TRUWORTHS expects a 67 % turnover growth to US$22 million this year, as prices of clothes are anticipated to rise driven by firming international prices of cotton lint, CEO Themba Ndebele has said.
This should see a sustained earnings growth, should the clothing manufacturer price its products correctly.
“The question will be will you increase prices and compromise volumes or the opposite,” said Ndebele at an analysts’ briefing this week. In the six months to December, Truworths recorded sales of $13,38 million, up from $5,8 million in the corresponding period in 2009. At $7,1 million, gross profits were up 53,1%.
The Truworths CEO said the projected gross sales figure for this year could be much higher depending on whether civil servants salaries moved upwards.
“If there is a movement on civil servant salaries we will surpass that target. The rate of food inflation is also a determining factor,” he said.
Civil servants account for about 44% of the group’s account holders. Ndebele said the objective going forward was to make installments more affordable. The rate of default had fallen.
He said doubtful debt as a percentage of trade receivables had eased to 2,4% compared with 5,1% at year end. The cash to credit ratio had fallen to 21:79 from 33:67 at the June year end.
The group had almost made 100% provision on all outstanding balances, with net bad debt (as a percentage of credit sales) at 1,3% compared with 0,9% previously.
Ndebele said by way of comparison net bad debt in South Africa was 4,1% for Truworths 4,5% for Foschini.
Ndebele expected clothes prices to rise during the second half of the year.
Cotton lint prices, as per the Cotlook A Index (International Cotton Industry weekly newsletter), surged from 78c per pound last year to US$1,40 per pound for the current year.
“Manufacturers are not quoting prices at the moment because of the (cotton) price movements. We are going to meet with our key suppliers next week on the way forward,” Ndebele said.
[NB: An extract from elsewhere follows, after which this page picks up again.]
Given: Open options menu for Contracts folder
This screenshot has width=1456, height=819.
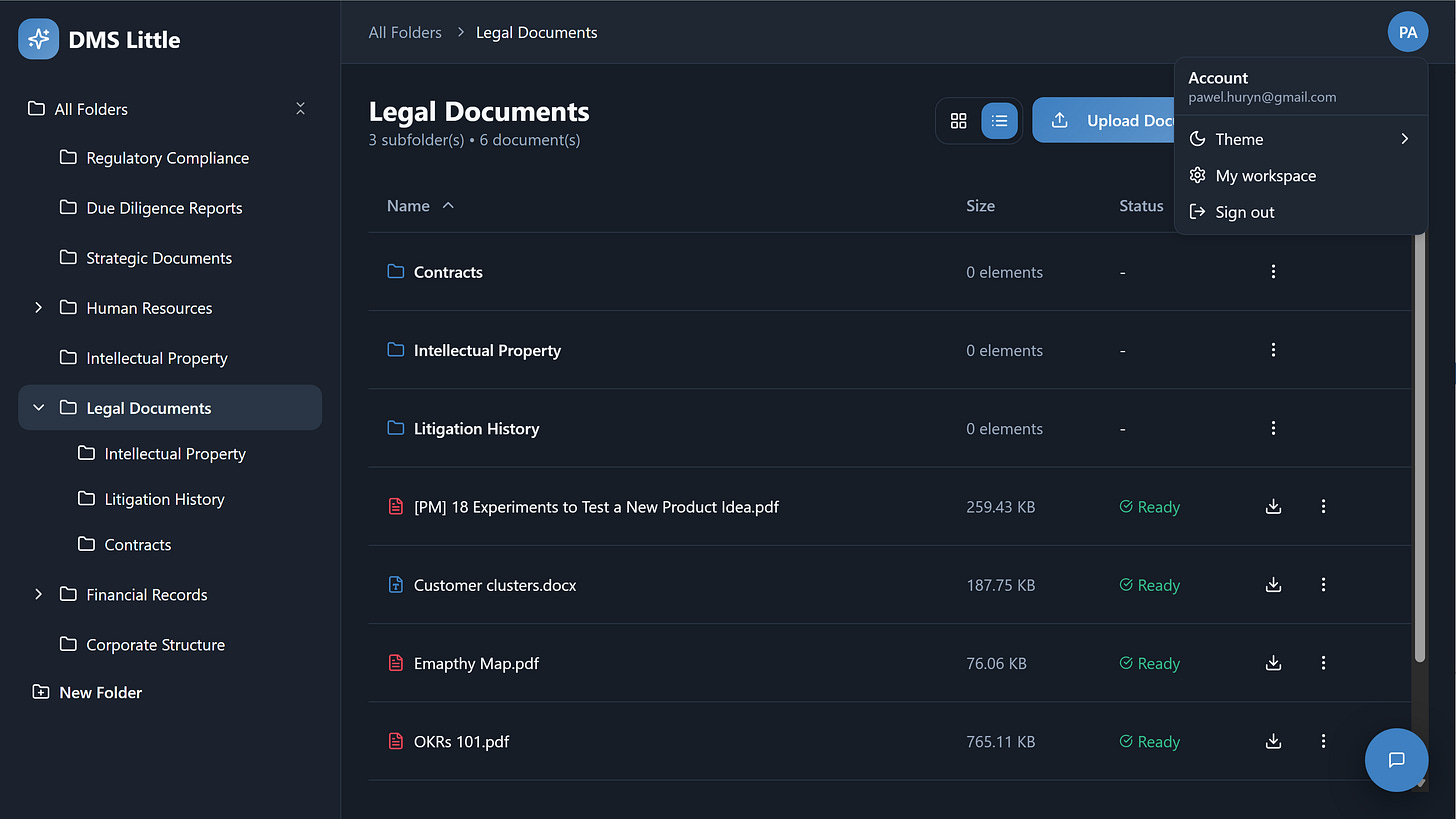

World cotton mill use started to recover in 2009/10 due to the improved global economic environment. However, high cotton prices and shortages of supply are expected to limit the mill use expansion during 2010/11 to about 25 million tonnes, almost unchanged from 2009/10.
“During the second half of the year we will see clothes inflation. Those in the retail sector will have to manage price increase and volumes in they are to survive,” he said.
No growth in mill use is projected for major consuming countries, except for India, where mill use may grow by 8% to 4,6 million tonnes.